A mini-refrigeration system consisting of heat exchanger, expansion nozzle and condensation chamber is shown in FIG. 28 of "Silicon as a Mechanical Material", K.E. Petersen, Proceedings of the IEEE, Vol.70, No.5, May 1982, page 435-436. This cooling system is micro-mechanically made of silicon and works like a Joule-Thomson Cooler with single-acting throttling, as described in "Kryotechnik", W. G. Fastowski et al., page 106, Abb. 34. The cooling system allows the liquefication of nitrogen at a pressure of more than 100 bar.
Because Joule-Thomson Coolers work effectively only at temperatures below 200K and/or at high pressure (higher than 75 bar), commercial low-temperature machines use the adiabatic-isothermic expansion cycle discussed in "Kryotechnik", W.G.Fastowski et al., chapter 3.9.1., page 175. While expanding, a compressed gas executes external work without heat energy being supplied or carried off.
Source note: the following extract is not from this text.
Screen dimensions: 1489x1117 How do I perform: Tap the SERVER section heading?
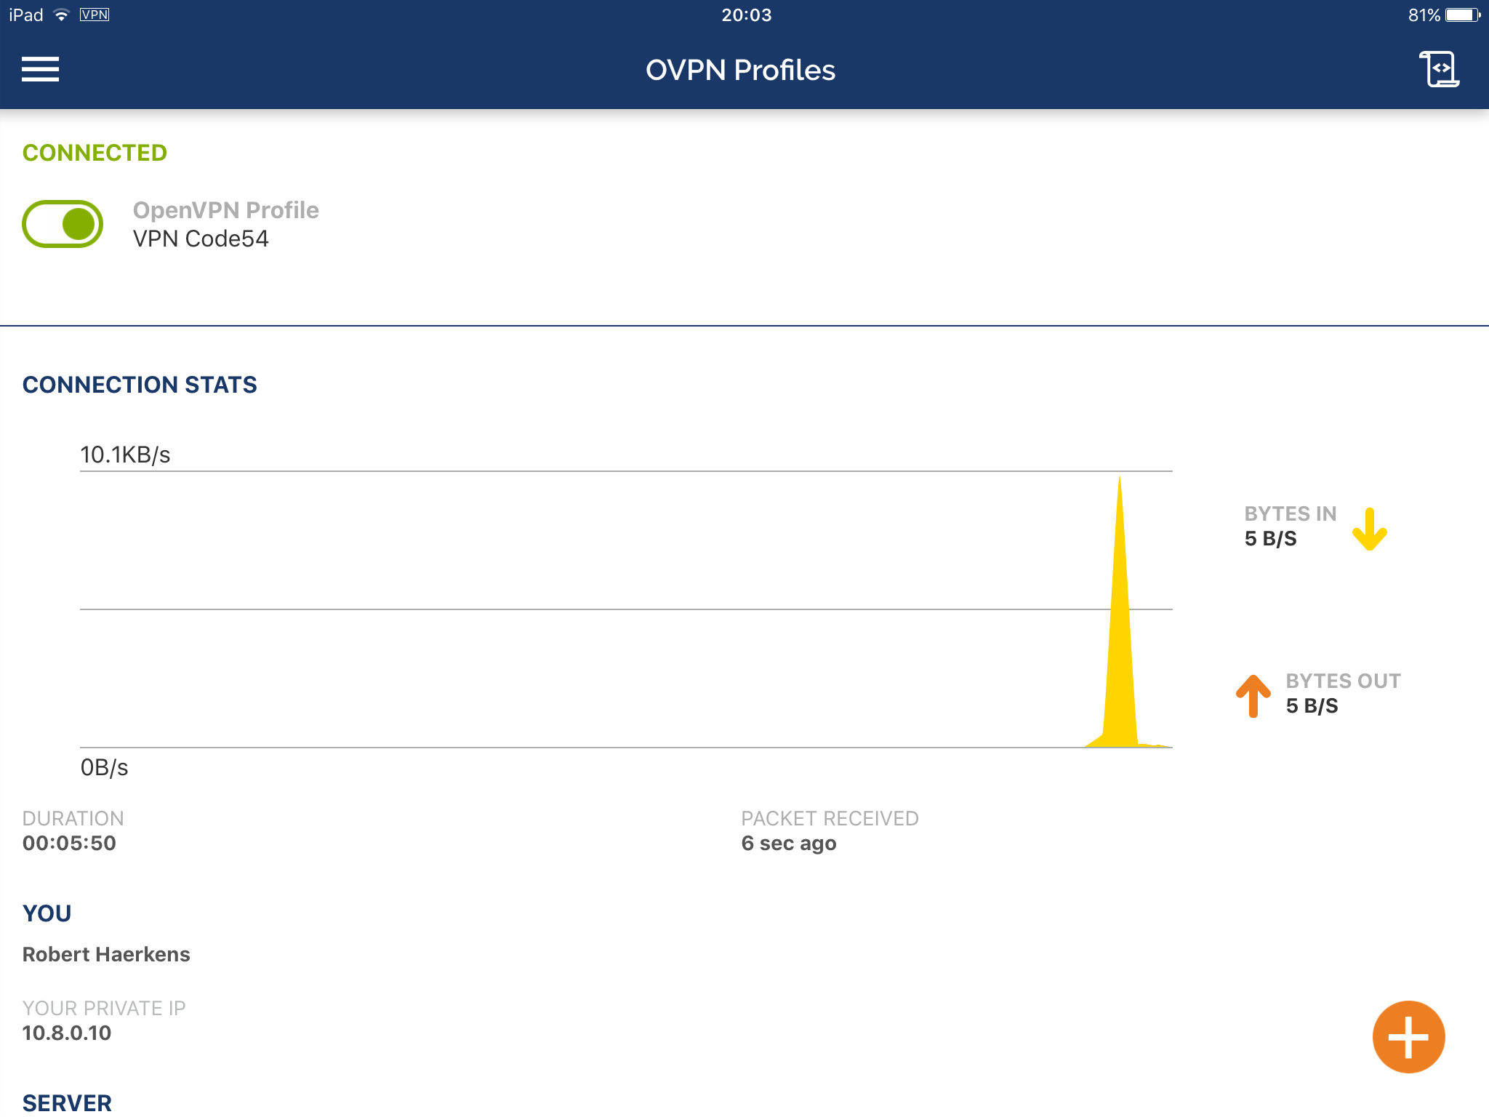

This external work has to be dissipated, e.g., in form of mechanical or electrical energy, to regions outside of the "cold zone" of the device.
Normally, the expanding working gas drives an expansion turbine, as shown for helium in "Kryotechnik", W.G. Fastowski et al., chapter 3.8., page 173. Expansion machines consisting of pistons, clack valves, paddle wheels and the like tend to be relatively expensive or may not be implemented in a miniature refrigeration system.
In "Temperature Separation Produced By A Hartmann-Sprenger Tube Coupling A Secondary Resonator", International Journal of Heat Mass Transfer, Vol. 24, No. 12, pp. 1951-1958, the use of a resonance tube (the Hartmann Sprenger tube) for temperature separation is described. A gas column driven by jet flow is excited to a finite amplitude oscillation by accompanying travelling shock waves. Compressed gas issuing from a nozzle and entering into the Hartmann Sprenger tube is separated into cold gas exhausted from the open end of the tube and hot gas discharged through a tiny orifice bored at the end wall of the tube. By coupling a secondary resonator to the resonance tube, the thermal effect can be improved.